Unlocking the 2990WX For Less-Than NUMA aware Apps | Level One Techs

It has been a long journey.

I remember the first time I ever used a dual processor system. I fondly recall it as if it were a religious experience. It was a dual socket 370 system that was running two hacked up overclocked Celeron 300A processors, the best I can recall. I’ve never gone back from single core computing.


This is a companion discussion topic for the original entry at https://level1techs.com/article/unlocking-2990wx-less-numa-aware-apps
15 Likes

Didn’t know about dual NUMA modes, thanks for that :slight_smile:
I’m just left wondering why it had to be a ‘Wendell’ that told me this… now, after months of… silence really.

Murky waters here, so… my thanks again, love learning new stuff.

Edit: No offense or anything, hopefully you get what i mean. Hopefully, lol

Edit 2: So what happens on a dual socket Epyc/Rome mobo running Windows server?
(i always thought there was ‘one’ NUMA… regardless of anything)

Are the CPUs enumerated the same under both memory (UMA/NUMA) configurations? Under the “slow” version, ideal CPU is clustered on 32 to 47.
Fast version has two clusters. One at 0-15 (~108 hits) and one at 48-63 (36/45 hits).

I wonder if it’s as simple as Windows treating the 4x4 array in ACPI as a 4x2 array. That would explain why both threadripper and EPYC have a problem.

What’s the output of /sys/bus/node/devices/node[0-3] on a 2990WX in both modes. It should be easy to guess at the algorithm based on your ideal cpu enumeration.

Apologies if I missed this information.

When your scheduler is using more CPU utilization than the actual work its scheduling.

4 Likes

Sick burn,

@wendell did you submit this to Windows of some bug money? (doubt they would pay but still)

1 Like

Very interesting.

Currious if AMD would watch this video aswell.

2 Likes

“bug” in windows kernel
or
tinfoil hat engaged

paid crippling

Would not be the first time microsoft have deliberately gimped things. DR DOS anyone? It would also be nothing like the most sketchy thing Intel has done. And it would line right up with the intel slides from 2017 about cores being glued together and and “software optimisations required” for EPYC even before anyone really tested it much.

I’m not SERIOUSLY suggesting that this is the case. Buuuut…

@wendell
Wonder if the windows scheduler has the same problem in Windows 7, 8 (or Win2008/2003) or earlier?
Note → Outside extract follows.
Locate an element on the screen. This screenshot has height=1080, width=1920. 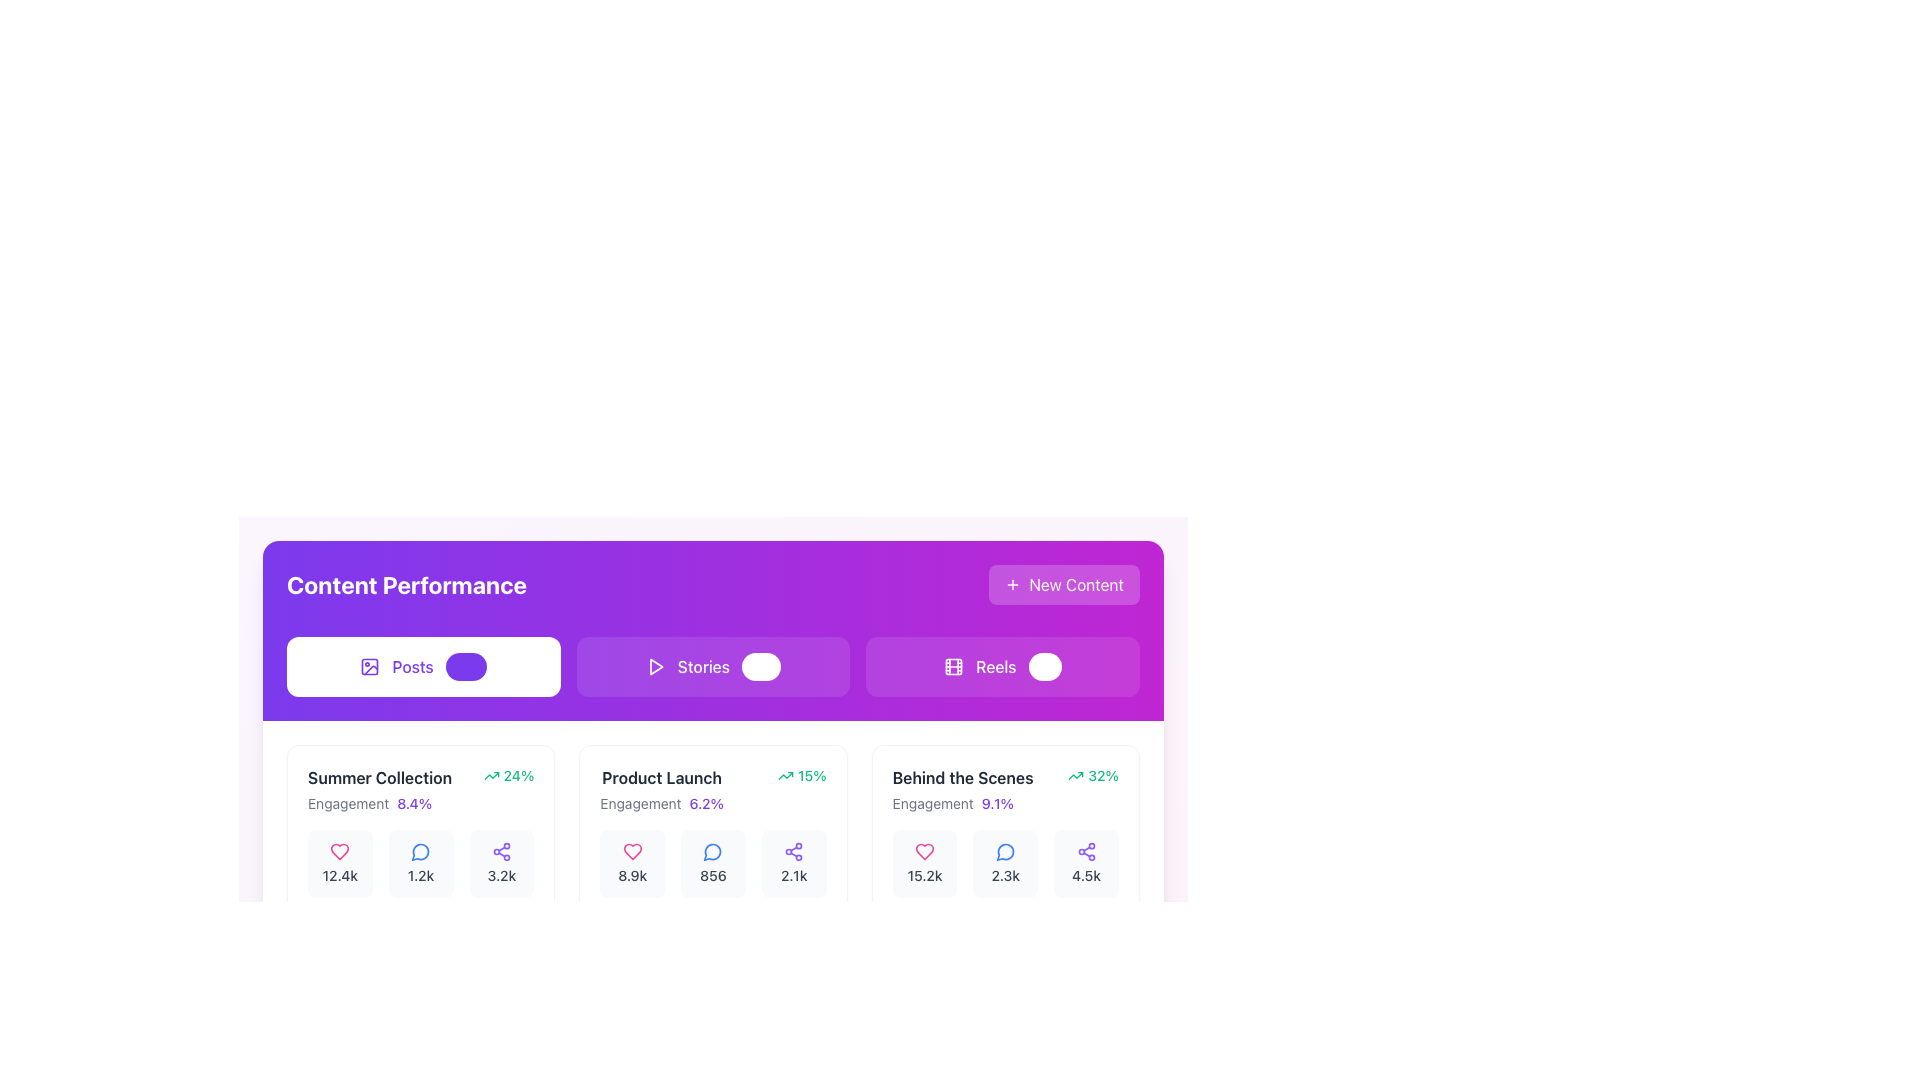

Wonder if this is why Microsoft officially and overtly “do not support” new CPUs on prior operating systems, which is kinda new since Windows 10. It could be that this bug was introduced (either maliciously or “accidentally”) in later versions of Windows.

Is this something we could somehow test for? WIll earlier platforms even run on it? Would virtualizing them (but running only a single VM under a bare metal hypervisor) if required for driver support invalidate the scheduler testing?
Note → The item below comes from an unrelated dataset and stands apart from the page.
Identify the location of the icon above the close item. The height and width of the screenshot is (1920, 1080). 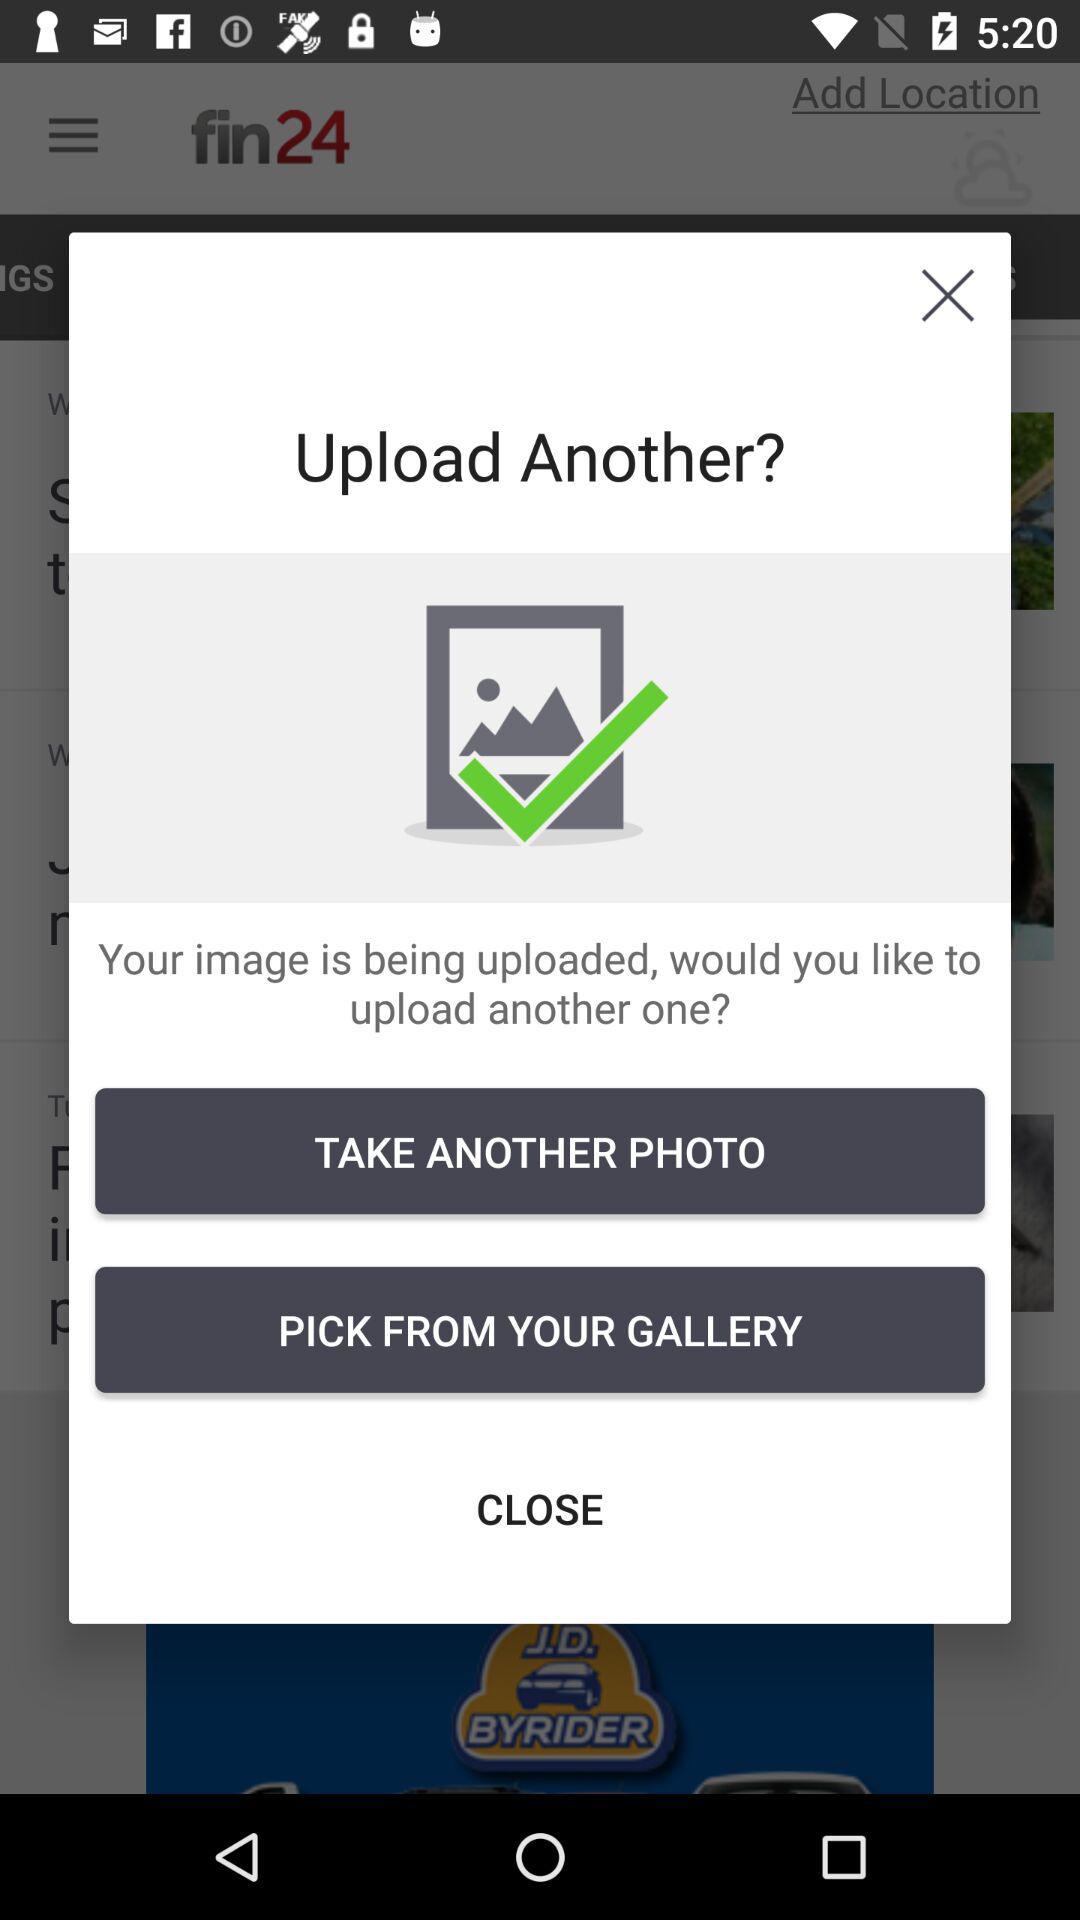
(540, 1329).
I was also skeptical about memory bandwidth being the problem because:

  • intel are doing high core counts with similar memory channel counts
  • AMD have BIGGER caches than intel

Congrats and thanks for figuring it out! :slight_smile:

2 Likes

No

Toggling between slow and fast is just changing affinity via task manager, manually. Which is baffling.

lshw -H is in the anandtech article (from me) which seems to have a pretty good topology for me.
LSTopo clearly shows linux knows that only two of the nodes are attached to memory.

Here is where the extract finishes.